Instructions to follow | Reproduce word for word the part of the email about the sponsorship queue that begins with the words "I hadn't thought" and ends with "single-arch these days).".

On Tue, Feb 17, 2004 at 07:11:08PM +0100, Goswin von Brederlow wrote:
> > Prompted by a comment made by one of my potential sponsees, I've been
> > reworking my semi-automated sponsorship queue from a "helps me" thing to a
> > "could help lots of people" thing.  The comment was along the lines of
> > "wouldn't it be cool if we could remove the SPOF of sponsors, and have a
> > group of people sponsoring packages".
> > 
> > Well, I'm to the point now where I think that I can make that happen.  What
> > I've got so far is an upload queue, a test autobuilder (to make sure that
> > the package at least builds cleanly before wasting a sponsor's time with
> > it), and the generation of a tarball containing the .dsc, everything that
> > the .dsc references, and the build log from the test build.  All of that is
> > ticking along nicely, and I'd like to thank Lucas Wall and Juergen Strobel
> > for throwing their packages at the queue for the last few days while I
> > tweaked the bugs out of it.
> What kind of security do you have to prevent uploads of malicious
> sources?

If the .changes isn't signed by a key in the "uploaders" keyring, it gets
rejected.  The exact criteria for who gets their key in hasn't been thought
about yet - so far, it's been people I intend to sponsor.  I presume it'll
be something like that in the future, too.

> I hope you destroy the chroot after each build and unpack it anew.

Sing it loud, and sing it clear - "We love pbuilder!  We love pbuilder!"

> Having a new-maintainer keyring, to which keys could get added by any
> AM after it has been verified, and checking the signature on the dsc
> files against it sounds good to. And the keyring would be usefull for
> other purposes too.

I hadn't thought about an NM keyring, but that has a certain amount of sense
to it.  I'd like to not limit the sponsorship service to just people who are
in the NM queue, but even a "sponsee keyring" - perhaps separated by
NM/non-NM - would be of definite benefit.  Knowing the trust path of the
maintainer of your software would be useful, even when they're not a DD.

> It would be nice if some uncommon archs could have a buildd for this
> so new maintainers are faced with protability right from the start.

I'm not likely to get an S/390 anytime soon (although donations are, of
course, more than welcome).  <g>  But I'm happy to put multiarch building
into the system if you'd be willing to run a buildd for it (I'm depressingly
single-arch these days).

> > The final step I'm planning on building into the system is a way for
> > sponsors to get packages out of this queue system I've built so they can
> > check them over and upload.  The problem is, I'm not sure how to do this
> > optimally.  My constraints are:
> > 
> > * Must be quick and simple to use.  Too much hassle will cause sponsors not to
> > use the system due to excessive pain.
> A mini-dinstall apt repository with limitd access. Accounts could be
> activated once by signed mail stating a user/pass pair.

Hmm, yes.  What I've got at the moment is tarballs built from the
autobuilder output, with the .dsc, everything mentioned in there, and the
build log.  My thought was that sponsors, when they wanted to get something
to sponsor, would download that tarball (everything you need in one easy
package).  If you think it would be more helpful, I've already got a package
pool set up internally that I can easily convert for the purpose if needed.

> > * I'd like (but it's not an absolute requirement) to be able to track who
> > "claimed" each package for sponsorship, so sponsees can harass a particular
> > someone if the upload never gets done.

Data shown |
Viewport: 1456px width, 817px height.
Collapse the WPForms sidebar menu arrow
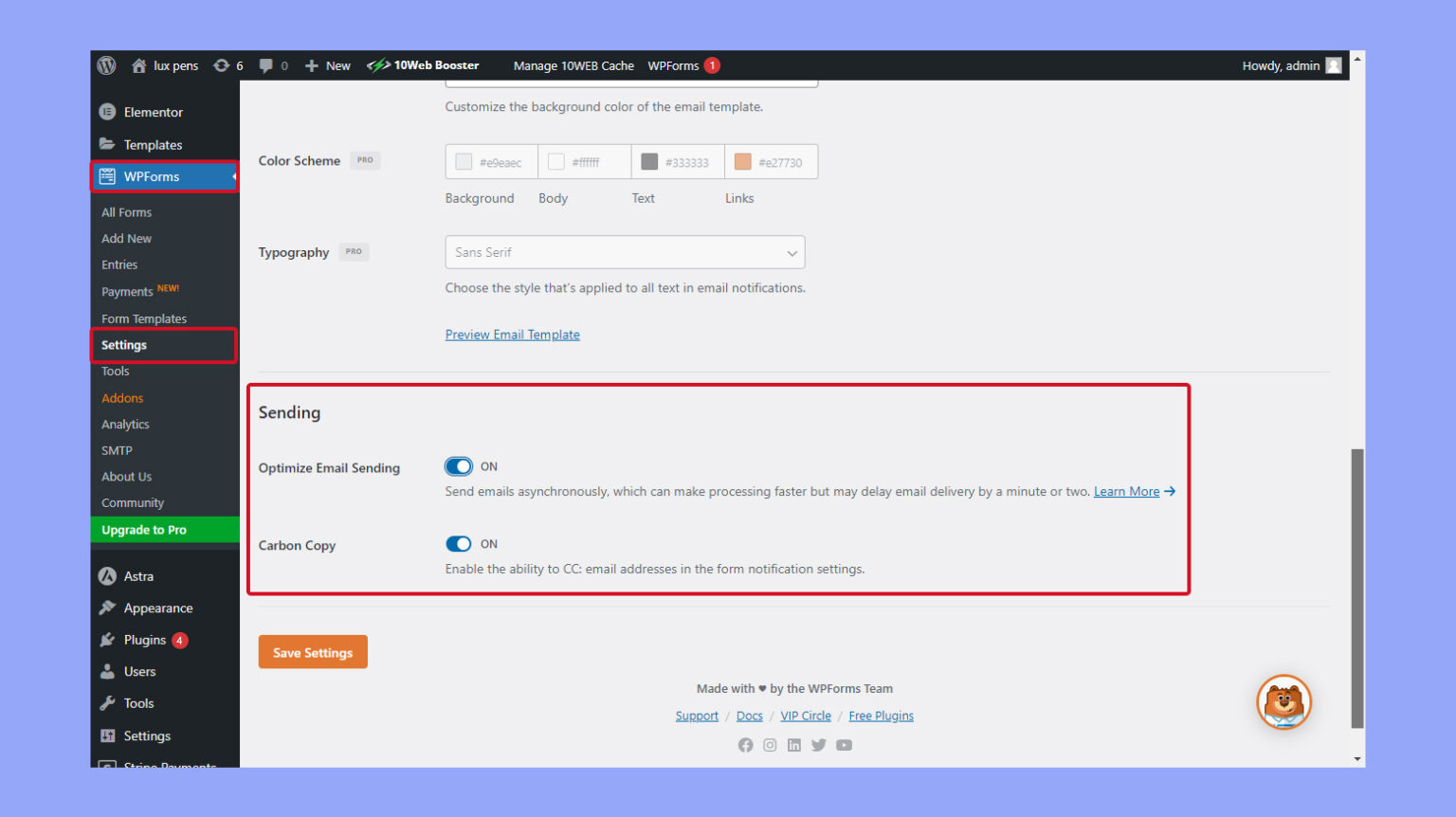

Response to this exercise |
I hadn't thought about an NM keyring, but that has a certain amount of sense
to it.  I'd like to not limit the sponsorship service to just people who are
in the NM queue, but even a "sponsee keyring" - perhaps separated by
NM/non-NM - would be of definite benefit.  Knowing the trust path of the
maintainer of your software would be useful, even when they're not a DD.

> It would be nice if some uncommon archs could have a buildd for this
> so new maintainers are faced with protability right from the start.

I'm not likely to get an S/390 anytime soon (although donations are, of
course, more than welcome).  <g>  But I'm happy to put multiarch building
into the system if you'd be willing to run a buildd for it (I'm depressingly
single-arch these days).